+++ Provided passage +++

How is Organic Farming Different from Industrial Farming

How is Organic Farming Different from Industrial Farming
Page content

The outcome of organic and industrial farming is ultimately the same, they both produce food. However, the effects the different farming methods have on the environment, the health of consumers, and the way they produce the food are vastly different.

What is Industrial Farming?

Industrial farming focuses almost entirely on production and only limitedly, if at all, on the environment. The goal is to produce food in much the same way that any item would be mass produced. Industrial farmers rely heavily on new technology, genetic engineering, and chemical solutions to problems such as soil fertility, feeding of livestock, pests, and diseases. Industrial agriculture tends to require massive amounts of energy and water as well as chemicals which increases pollution and can damage the land and water in or around the farm. Continued use of chemicals is also changing the invasive pests and weeds that farmers wage war with by making them resistant to those chemicals.

Industrial farming that focuses on the production of animals is also harmful to the environment and to those that live near these large scale farms. The large amounts of animal waste, in the form of nitrogen, produced in these farms can also pose a risk to the environment. Excessive waste spillover has been linked to a reduction in local aquatic biodiversity.

What is Organic Farming?

Organic farming focuses on being environmentally friendly and humane while maintaining economic profitability. Organic farmers attempt to protect soil fertility by engaging in plant diversity and using plant based, instead of fuel based, fertilizers. When addressing threats such as pests, weeds, or diseases they use options that address those individual concerns naturally. Crop rotation can be used to prevent species specific bacteria or disease from becoming prolific. Natural predators, such as lady bugs and some forms of wasp, can be utilized to prevent the damage associated with some invasive and damaging species of insects. Nitrogen can be introduced into the soil naturally, without chemicals, by including legumes and livestock manure in the field maintenance.

In regards to livestock, organic farmers focus on the natural environment and food preference for the different species instead of focusing simply on mass production. This may require fewer numbers on any given parcel of land but it also reduces or eliminates the need for antibiotics or commercially produced feed. Additionally the hormones and other chemicals that the meat industry injects into the animals are also often eliminated in organic farming.

The benefits of organic farming include having a sustainable and environmentally friendly food source. The negative consequences associated with organic farming include a reduction in food supply as the methods used in organic farming necessarily require the land be used less rigorously; however, due to the amount of waste in traditional food production this could balance itself out. Organic food is also more expensive although this could change and more and more people switch to organic.

+++

Questions:
- a) According to the farming article, which natural predators can organic farmers use to prevent damage from invasive insects?
- b) Return the farming article's wording from "The benefits of" to "switch to organic.", copied exactly.
The records that come next are separate material and have no connection to the farming article.

+++ Recorded information +++

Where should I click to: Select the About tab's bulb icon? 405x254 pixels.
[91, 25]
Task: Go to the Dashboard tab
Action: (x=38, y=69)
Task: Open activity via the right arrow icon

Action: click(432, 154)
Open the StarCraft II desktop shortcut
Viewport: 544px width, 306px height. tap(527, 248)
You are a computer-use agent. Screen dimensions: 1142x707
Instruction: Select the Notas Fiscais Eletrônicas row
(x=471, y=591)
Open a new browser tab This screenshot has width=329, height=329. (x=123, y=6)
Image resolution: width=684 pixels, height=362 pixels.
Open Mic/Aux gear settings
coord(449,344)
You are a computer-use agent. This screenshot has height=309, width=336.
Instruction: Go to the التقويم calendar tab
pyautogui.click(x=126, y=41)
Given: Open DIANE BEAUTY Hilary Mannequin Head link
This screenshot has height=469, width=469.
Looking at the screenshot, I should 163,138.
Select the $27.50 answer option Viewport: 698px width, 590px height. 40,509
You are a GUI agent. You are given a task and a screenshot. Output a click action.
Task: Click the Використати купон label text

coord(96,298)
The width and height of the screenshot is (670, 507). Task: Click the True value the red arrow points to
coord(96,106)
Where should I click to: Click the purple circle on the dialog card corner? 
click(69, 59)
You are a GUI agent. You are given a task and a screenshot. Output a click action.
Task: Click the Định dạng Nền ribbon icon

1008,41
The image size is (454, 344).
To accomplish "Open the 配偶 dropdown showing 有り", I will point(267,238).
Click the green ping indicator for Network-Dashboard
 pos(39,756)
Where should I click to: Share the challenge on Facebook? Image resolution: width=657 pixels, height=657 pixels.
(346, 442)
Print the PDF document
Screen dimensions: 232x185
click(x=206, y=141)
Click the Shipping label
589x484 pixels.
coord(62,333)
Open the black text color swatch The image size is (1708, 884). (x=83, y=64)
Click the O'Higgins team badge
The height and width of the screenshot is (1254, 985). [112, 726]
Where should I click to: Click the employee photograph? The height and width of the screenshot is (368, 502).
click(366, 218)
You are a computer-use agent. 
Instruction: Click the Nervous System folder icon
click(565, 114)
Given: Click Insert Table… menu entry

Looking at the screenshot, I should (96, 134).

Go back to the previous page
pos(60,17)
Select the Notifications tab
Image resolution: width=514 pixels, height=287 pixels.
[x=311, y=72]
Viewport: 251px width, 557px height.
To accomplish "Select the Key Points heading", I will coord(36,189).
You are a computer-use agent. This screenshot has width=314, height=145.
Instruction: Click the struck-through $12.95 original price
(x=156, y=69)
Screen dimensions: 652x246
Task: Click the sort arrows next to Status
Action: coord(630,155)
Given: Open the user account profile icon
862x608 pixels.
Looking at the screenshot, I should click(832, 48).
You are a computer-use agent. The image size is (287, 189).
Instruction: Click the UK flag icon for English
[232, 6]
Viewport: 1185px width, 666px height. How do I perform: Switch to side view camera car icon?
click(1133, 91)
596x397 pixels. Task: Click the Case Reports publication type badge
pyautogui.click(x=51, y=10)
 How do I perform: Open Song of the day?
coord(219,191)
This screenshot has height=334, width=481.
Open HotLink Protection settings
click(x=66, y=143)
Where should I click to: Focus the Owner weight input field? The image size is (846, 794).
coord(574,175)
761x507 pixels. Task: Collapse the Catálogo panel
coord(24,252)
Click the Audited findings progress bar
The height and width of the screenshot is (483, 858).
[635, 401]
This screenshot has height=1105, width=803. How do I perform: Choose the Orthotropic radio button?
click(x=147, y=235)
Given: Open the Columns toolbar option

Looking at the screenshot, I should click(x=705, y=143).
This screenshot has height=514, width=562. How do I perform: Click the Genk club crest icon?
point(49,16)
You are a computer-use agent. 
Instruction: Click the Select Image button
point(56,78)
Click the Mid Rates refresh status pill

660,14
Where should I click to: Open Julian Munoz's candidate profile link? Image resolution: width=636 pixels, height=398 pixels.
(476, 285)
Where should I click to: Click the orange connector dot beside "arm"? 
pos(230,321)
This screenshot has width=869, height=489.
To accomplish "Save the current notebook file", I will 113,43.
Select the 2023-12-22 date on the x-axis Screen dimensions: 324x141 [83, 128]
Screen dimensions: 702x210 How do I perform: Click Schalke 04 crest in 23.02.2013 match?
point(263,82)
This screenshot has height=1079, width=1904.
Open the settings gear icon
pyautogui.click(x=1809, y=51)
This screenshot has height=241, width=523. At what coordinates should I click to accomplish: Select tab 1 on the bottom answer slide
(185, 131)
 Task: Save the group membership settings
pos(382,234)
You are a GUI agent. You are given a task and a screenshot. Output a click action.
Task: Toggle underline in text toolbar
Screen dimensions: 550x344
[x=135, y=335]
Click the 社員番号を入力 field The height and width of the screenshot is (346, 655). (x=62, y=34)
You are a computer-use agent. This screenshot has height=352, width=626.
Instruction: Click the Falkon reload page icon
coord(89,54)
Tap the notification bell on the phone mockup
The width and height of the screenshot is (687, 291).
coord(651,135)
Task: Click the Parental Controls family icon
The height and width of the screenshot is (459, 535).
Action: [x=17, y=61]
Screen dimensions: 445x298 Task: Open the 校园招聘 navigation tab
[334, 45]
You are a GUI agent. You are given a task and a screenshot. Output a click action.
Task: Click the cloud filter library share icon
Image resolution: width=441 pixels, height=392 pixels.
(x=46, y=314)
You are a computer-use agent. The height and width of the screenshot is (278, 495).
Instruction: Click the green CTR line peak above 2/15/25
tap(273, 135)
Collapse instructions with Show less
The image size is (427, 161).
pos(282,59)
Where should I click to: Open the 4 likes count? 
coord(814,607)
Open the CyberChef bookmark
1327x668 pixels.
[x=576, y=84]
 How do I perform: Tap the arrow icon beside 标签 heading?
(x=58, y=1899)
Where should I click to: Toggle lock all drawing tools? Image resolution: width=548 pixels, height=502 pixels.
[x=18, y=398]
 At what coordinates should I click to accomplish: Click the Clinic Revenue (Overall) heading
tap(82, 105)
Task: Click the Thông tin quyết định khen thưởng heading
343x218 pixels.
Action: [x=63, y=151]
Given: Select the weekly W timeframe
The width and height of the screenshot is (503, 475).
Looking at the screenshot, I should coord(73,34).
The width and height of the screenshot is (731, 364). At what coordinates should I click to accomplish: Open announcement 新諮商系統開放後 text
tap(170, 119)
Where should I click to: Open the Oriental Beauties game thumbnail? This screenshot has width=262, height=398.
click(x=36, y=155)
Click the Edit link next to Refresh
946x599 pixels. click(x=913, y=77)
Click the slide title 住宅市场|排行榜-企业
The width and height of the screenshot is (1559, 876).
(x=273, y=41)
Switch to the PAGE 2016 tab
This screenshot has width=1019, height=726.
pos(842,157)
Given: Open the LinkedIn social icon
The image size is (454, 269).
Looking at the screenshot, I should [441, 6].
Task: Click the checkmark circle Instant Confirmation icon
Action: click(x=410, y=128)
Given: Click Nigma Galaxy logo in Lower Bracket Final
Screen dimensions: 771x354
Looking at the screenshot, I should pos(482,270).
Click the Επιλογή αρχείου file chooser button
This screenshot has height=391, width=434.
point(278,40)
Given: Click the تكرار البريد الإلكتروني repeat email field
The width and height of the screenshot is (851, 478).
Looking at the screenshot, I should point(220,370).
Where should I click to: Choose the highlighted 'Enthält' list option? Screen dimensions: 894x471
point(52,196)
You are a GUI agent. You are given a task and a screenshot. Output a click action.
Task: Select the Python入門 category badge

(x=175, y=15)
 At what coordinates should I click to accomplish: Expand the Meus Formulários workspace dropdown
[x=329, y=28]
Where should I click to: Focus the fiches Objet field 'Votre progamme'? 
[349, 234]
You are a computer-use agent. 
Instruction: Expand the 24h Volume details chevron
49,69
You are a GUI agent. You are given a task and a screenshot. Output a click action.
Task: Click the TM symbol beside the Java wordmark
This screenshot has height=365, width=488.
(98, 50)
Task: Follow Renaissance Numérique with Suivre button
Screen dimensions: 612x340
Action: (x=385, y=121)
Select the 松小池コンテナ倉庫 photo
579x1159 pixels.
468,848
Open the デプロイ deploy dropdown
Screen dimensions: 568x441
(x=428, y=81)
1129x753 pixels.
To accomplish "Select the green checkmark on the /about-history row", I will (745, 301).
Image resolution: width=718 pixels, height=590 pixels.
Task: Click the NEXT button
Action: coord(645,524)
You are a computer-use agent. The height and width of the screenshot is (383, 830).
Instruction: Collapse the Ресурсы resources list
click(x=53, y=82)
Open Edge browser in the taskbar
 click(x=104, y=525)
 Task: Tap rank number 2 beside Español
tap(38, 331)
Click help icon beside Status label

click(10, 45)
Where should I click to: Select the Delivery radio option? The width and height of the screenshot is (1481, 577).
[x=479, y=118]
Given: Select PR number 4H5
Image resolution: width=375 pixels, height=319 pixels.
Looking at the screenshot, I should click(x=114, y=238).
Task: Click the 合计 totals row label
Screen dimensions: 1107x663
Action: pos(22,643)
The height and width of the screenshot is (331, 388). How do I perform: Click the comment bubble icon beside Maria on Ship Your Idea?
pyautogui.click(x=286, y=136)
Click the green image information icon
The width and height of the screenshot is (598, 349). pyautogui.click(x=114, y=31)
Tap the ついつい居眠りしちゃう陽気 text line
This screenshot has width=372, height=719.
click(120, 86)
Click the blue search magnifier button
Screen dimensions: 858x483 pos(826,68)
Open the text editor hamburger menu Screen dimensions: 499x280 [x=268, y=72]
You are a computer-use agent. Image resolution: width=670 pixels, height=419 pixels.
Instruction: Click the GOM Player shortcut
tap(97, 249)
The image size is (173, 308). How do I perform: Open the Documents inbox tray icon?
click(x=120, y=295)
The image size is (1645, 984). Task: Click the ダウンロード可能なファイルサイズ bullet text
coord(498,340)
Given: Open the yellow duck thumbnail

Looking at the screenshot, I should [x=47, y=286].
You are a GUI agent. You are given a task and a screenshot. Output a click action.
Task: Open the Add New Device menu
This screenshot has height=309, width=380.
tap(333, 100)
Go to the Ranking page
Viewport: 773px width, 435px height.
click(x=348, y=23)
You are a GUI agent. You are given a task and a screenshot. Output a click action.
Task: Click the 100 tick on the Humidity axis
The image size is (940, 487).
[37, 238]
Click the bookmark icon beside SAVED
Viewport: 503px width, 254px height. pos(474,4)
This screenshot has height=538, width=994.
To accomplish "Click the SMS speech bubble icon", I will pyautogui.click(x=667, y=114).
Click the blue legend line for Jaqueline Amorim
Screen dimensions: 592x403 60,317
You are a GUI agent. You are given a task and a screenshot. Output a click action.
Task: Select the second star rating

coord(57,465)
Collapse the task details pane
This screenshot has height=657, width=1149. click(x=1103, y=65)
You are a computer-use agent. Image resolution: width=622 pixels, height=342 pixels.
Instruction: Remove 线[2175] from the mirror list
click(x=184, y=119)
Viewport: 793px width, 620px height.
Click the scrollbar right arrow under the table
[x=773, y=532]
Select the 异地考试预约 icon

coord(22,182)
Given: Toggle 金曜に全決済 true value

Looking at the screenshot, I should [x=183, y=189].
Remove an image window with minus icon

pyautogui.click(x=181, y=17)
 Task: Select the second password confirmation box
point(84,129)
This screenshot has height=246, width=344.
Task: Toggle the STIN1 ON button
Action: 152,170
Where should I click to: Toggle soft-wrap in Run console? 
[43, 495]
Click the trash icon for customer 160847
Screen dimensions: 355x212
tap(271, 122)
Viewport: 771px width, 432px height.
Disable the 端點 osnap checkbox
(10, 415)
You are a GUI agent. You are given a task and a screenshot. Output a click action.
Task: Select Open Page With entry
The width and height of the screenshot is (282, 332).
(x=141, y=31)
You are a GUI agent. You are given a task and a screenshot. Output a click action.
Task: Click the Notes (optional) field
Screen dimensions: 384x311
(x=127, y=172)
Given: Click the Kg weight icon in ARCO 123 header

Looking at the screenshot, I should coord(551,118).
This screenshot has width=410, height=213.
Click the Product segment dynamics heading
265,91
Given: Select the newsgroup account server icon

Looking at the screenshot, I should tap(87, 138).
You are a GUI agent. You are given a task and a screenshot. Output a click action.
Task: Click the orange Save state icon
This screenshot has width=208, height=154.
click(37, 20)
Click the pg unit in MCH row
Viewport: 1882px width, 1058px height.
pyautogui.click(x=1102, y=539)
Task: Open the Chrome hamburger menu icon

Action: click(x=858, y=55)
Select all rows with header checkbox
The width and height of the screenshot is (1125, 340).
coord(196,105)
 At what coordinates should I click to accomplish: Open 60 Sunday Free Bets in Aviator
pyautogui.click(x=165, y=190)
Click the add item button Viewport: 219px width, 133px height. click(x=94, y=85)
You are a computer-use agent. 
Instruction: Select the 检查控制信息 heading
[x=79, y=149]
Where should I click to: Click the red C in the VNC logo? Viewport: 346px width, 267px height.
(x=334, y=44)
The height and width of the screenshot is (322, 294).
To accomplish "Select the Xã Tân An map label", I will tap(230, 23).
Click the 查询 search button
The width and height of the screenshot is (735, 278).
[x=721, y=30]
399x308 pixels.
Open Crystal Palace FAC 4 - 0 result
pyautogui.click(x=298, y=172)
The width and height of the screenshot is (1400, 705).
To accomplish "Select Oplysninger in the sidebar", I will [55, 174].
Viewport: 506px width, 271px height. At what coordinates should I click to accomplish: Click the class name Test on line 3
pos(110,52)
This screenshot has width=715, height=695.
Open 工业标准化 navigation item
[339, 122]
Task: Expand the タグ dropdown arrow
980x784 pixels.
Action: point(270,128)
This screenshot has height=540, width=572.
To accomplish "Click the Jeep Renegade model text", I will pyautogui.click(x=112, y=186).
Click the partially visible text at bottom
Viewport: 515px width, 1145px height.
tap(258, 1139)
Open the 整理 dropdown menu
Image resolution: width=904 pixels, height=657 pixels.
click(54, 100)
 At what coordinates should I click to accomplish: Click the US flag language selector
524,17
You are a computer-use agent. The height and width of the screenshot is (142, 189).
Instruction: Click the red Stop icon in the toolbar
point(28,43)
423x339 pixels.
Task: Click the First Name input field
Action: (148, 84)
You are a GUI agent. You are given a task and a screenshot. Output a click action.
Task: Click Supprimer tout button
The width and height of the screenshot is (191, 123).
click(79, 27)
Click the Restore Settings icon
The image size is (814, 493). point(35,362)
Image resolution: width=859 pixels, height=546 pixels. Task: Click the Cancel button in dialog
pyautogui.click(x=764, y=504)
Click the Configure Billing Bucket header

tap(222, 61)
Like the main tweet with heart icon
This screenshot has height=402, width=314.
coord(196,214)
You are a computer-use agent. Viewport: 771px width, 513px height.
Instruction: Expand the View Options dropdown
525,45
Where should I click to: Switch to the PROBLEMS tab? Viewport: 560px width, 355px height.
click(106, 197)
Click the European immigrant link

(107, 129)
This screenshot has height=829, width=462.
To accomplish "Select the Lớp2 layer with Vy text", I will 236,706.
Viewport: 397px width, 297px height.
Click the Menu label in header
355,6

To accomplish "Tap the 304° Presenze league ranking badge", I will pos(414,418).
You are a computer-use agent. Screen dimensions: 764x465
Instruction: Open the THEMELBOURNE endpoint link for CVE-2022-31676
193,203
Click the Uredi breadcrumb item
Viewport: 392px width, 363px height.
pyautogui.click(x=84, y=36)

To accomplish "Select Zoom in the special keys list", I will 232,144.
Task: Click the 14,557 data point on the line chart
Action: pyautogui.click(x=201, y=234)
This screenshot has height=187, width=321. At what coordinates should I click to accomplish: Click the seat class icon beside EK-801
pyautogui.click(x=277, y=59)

+++

Exercise results:
- a) Lady bugs and some forms of wasp.

- b)
The benefits of organic farming include having a sustainable and environmentally friendly food source. The negative consequences associated with organic farming include a reduction in food supply as the methods used in organic farming necessarily require the land be used less rigorously; however, due to the amount of waste in traditional food production this could balance itself out. Organic food is also more expensive although this could change and more and more people switch to organic.